In the history of philosophy, this scientist is famous for the phrase “I think, therefore, I exist.” And it was this expression that passed through all the years of Descartes’ activity. It also touched his playing life.

In fact, Descartes had two hobbies: science and card games. During his lifetime, he rarely thought to abandon research and completely devote himself to gambling. After all, gambling  brought him good incomes. But, science still won, and today we know him as an outstanding philosopher and scientist.

Despite his studies in science, Descartes did not stop visiting gambling establishments. In addition, he was a client of exchanges, where he was also considered one of the most successful players.

Entering the gambling establishment of Paris, Descartes easily emptied the pockets of his opponents  in card battles. Such cases, when he left gambling institution with empty pockets were very rare. You will say, that he was just lucky, right? I have to disappoint you.

Descartes was a rational, thinking person. He had everything built on mathematical calculation and realism. And that’s what he used during his games.

The philosopher easily calculated every turn, watching the cards and players in general. Using his own theories, he drew in mind combinations that should lead to a win. Due to this strategy , Descartes studied psychology, which allowed him to “read” player’s cards. Looking at their faces, the scientist understood what cards were on their hands. As a result, wealth constantly accompanied to him.
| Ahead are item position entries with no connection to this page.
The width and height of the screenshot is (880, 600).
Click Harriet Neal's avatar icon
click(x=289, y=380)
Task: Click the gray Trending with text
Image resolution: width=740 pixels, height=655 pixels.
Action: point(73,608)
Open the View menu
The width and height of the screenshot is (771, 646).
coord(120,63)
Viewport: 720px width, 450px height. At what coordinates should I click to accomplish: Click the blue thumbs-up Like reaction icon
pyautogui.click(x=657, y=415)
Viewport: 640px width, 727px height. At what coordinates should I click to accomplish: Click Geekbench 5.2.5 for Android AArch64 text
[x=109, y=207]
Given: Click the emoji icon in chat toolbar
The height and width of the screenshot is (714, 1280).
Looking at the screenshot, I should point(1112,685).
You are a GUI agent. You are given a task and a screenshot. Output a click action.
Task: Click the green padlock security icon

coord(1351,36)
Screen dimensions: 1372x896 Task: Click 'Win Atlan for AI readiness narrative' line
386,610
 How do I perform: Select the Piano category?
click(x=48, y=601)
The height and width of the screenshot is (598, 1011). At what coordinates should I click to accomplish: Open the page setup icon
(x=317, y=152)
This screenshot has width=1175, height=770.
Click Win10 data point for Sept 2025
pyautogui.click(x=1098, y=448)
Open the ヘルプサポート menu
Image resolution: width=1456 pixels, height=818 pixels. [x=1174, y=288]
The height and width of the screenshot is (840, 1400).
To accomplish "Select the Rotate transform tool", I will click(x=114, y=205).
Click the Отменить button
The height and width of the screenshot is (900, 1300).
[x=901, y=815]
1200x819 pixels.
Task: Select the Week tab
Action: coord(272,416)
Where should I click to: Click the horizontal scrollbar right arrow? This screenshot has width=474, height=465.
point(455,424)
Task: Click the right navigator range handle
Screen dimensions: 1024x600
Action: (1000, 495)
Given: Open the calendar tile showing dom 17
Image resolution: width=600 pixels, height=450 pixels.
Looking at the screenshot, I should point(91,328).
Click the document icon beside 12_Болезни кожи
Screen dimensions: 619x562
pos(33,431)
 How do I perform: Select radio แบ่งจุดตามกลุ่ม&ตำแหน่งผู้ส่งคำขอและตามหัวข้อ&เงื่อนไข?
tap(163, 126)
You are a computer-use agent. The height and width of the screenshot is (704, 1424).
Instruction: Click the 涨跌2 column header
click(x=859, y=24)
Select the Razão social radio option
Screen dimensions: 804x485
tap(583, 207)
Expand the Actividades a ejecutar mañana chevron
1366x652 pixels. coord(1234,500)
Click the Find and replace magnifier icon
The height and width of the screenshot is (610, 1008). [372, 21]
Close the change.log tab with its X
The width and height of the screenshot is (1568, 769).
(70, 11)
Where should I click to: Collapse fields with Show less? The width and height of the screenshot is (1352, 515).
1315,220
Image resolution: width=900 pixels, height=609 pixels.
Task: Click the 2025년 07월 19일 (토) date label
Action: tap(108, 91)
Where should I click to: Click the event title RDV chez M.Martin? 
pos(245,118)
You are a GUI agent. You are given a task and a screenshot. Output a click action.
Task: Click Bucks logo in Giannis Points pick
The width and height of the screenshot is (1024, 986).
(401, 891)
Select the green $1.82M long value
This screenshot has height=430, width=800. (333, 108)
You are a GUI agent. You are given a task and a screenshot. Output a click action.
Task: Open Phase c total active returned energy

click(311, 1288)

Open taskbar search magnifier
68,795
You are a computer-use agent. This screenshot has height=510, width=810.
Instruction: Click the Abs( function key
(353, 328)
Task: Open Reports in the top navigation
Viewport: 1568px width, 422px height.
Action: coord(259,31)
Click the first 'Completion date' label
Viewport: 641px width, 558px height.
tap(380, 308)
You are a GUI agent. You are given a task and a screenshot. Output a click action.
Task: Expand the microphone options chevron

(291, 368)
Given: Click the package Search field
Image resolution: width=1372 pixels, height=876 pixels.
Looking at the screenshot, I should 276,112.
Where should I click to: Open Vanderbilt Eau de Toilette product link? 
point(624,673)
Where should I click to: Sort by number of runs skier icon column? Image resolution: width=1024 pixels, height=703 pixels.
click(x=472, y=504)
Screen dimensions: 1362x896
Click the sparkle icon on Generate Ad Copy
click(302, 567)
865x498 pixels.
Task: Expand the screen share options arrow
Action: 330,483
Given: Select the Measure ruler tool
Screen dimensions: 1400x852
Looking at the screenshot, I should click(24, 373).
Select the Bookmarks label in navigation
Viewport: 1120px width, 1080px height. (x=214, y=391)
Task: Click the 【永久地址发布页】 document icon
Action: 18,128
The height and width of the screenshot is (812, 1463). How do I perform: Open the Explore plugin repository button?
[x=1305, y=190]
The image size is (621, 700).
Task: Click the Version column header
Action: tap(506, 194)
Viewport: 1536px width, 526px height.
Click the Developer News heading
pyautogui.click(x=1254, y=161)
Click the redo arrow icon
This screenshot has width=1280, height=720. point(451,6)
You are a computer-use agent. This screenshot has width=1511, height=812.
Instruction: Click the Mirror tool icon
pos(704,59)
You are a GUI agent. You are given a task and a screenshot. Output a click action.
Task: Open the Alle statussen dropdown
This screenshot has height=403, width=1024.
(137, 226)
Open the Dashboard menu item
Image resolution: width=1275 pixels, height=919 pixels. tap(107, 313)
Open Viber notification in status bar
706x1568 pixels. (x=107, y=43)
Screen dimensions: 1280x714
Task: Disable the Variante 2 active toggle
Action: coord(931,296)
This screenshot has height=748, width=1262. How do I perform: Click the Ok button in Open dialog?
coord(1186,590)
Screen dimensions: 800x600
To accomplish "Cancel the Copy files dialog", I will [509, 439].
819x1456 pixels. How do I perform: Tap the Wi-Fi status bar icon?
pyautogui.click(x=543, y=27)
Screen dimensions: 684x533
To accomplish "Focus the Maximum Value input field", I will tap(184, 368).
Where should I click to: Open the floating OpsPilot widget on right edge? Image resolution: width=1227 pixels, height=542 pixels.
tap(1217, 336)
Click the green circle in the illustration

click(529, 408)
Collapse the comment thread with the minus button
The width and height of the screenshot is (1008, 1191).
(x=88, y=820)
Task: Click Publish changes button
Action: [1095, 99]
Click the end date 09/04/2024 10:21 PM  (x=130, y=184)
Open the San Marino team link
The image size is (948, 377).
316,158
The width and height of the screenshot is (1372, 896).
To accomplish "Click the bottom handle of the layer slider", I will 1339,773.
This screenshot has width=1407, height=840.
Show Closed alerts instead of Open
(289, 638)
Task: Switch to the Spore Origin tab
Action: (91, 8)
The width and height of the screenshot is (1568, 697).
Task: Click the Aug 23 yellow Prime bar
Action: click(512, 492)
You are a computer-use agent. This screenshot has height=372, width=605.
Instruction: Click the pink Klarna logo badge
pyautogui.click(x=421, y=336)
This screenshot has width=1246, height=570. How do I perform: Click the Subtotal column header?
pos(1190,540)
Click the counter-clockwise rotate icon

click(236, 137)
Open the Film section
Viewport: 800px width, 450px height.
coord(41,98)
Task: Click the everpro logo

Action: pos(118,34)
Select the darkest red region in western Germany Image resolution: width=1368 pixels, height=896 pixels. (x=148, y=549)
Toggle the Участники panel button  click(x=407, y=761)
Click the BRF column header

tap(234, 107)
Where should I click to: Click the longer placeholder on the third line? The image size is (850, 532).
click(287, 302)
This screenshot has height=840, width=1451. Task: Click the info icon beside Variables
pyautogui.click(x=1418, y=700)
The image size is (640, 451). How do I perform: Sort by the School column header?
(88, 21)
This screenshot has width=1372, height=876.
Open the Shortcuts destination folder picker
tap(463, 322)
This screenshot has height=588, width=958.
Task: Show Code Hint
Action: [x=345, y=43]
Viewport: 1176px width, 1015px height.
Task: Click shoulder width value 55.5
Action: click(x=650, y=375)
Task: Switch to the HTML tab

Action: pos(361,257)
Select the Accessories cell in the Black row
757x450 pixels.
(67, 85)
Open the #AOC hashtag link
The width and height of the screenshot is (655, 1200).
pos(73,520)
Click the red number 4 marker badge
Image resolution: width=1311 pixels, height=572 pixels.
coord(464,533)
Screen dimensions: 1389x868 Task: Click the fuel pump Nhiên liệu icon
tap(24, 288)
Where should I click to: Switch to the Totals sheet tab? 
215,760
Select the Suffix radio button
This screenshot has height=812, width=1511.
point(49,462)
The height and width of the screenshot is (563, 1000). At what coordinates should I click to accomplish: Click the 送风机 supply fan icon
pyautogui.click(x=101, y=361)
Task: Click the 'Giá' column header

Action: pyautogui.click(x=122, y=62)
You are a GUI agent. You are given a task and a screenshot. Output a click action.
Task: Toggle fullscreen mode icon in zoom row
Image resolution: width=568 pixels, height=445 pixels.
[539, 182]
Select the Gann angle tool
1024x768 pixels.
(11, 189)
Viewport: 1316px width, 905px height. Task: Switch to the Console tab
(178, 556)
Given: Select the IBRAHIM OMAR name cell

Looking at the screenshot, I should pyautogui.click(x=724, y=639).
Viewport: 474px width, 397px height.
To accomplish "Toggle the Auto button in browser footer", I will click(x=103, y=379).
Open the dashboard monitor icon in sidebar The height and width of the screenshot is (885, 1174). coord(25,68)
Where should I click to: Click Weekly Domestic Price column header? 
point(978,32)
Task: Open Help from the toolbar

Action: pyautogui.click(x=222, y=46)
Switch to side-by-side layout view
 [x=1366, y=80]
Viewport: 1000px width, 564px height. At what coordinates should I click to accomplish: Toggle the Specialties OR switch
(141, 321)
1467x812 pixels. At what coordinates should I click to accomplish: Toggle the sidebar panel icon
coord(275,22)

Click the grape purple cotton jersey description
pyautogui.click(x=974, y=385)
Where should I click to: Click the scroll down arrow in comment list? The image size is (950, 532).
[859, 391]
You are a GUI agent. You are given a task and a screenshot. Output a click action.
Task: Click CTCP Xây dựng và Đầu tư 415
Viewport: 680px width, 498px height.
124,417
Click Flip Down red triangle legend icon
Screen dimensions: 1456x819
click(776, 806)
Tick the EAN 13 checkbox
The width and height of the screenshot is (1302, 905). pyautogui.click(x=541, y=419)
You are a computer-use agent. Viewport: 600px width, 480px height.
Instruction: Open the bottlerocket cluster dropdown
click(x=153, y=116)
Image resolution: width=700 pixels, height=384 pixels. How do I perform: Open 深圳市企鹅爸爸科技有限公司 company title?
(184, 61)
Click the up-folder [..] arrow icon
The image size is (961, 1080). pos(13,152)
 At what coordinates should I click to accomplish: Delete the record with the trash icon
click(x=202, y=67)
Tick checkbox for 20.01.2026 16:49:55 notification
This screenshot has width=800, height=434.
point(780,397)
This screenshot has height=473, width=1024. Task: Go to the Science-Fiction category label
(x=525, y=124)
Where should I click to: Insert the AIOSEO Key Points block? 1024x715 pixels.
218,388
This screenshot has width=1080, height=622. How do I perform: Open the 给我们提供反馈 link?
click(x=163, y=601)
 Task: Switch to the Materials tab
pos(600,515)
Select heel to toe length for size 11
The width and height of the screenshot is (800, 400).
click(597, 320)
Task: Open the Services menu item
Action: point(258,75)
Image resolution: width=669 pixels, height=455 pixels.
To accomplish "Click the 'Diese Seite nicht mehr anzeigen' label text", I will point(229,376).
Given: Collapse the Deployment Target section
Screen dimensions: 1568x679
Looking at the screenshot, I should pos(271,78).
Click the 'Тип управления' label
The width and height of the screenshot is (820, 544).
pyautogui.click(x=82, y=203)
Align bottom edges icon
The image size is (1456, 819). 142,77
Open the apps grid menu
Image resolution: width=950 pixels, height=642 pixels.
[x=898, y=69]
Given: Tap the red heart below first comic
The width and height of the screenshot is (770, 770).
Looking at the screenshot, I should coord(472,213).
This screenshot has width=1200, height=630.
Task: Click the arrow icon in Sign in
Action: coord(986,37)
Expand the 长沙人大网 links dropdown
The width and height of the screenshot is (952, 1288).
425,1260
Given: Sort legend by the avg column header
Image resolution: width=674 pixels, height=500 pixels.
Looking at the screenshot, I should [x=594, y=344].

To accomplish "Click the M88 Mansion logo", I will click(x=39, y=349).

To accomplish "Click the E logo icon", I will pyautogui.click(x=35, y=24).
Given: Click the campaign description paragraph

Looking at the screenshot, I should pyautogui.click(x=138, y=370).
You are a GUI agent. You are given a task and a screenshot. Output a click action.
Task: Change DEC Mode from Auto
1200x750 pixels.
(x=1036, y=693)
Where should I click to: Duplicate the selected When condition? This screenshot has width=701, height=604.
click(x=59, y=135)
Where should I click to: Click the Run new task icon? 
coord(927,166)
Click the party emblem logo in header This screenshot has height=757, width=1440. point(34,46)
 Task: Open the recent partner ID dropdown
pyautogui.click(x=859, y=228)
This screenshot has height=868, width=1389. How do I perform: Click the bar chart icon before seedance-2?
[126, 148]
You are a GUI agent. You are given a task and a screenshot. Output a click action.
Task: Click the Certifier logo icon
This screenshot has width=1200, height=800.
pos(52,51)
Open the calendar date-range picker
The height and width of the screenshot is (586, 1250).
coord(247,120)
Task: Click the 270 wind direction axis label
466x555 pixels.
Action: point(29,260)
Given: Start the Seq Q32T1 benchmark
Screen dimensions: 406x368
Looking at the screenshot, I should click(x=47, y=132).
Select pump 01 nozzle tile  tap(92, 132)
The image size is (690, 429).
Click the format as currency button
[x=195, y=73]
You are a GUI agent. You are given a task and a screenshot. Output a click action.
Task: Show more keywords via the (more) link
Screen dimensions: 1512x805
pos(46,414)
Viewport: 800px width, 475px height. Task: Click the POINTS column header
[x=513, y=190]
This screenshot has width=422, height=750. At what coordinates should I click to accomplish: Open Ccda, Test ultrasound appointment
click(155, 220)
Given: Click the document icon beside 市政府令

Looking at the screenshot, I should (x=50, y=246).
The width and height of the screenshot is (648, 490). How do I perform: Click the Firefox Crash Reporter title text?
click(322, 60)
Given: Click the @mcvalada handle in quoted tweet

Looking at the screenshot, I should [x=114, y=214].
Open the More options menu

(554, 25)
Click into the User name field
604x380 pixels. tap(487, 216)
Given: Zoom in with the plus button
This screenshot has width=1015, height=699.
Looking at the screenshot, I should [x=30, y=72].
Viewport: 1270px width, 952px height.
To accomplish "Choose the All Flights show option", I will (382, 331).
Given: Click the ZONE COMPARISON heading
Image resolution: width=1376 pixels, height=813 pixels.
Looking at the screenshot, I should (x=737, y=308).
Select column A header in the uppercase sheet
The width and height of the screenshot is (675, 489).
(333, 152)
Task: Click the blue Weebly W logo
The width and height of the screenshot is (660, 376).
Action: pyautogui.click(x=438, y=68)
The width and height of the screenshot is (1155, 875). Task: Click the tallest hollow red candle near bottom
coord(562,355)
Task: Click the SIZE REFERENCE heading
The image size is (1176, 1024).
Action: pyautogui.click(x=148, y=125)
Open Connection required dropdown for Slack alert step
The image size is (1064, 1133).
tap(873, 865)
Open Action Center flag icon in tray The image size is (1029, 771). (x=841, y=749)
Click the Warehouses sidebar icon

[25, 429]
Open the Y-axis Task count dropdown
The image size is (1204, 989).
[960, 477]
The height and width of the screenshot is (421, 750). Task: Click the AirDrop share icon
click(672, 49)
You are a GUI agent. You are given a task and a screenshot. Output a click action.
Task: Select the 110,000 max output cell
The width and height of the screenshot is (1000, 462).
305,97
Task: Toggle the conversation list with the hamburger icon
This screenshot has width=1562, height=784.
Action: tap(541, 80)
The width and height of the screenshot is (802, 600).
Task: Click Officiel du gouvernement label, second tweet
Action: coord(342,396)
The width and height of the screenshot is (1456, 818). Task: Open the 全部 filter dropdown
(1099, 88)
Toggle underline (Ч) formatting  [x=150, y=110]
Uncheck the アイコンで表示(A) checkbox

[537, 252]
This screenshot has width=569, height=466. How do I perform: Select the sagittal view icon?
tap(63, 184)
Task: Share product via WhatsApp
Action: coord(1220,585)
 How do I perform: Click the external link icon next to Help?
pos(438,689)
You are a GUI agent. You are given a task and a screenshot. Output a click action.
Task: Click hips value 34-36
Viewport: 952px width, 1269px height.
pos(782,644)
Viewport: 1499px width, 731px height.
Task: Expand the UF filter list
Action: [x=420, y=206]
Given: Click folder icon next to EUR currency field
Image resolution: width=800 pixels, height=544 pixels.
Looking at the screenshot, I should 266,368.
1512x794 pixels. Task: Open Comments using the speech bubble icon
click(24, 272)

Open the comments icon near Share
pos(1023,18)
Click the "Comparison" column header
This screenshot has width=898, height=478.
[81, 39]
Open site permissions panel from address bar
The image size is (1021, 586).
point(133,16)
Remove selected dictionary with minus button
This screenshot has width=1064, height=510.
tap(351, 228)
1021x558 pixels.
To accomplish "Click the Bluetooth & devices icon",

Gambling enthralled him so much, that the scientist even conducted a real scientific study of gambling. It describes everything about gambling and why it is so interesting to others.

For Descartes, any card game was interesting not for a prize. He liked to do mathematical calculations. Thanks to his logic and intellect, he learned to count cards with extraordinary accuracy. And this passion has survived until the end of the scientist’s life.